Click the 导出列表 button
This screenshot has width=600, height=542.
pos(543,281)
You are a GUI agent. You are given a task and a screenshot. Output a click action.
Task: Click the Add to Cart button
###
把上面的全部记录原样照抄一遍，每一行都不得改动或遗漏。

Click the 导出列表 button
This screenshot has width=600, height=542.
pos(543,281)
You are a GUI agent. You are given a task and a screenshot. Output a click action.
Task: Click the Add to Cart button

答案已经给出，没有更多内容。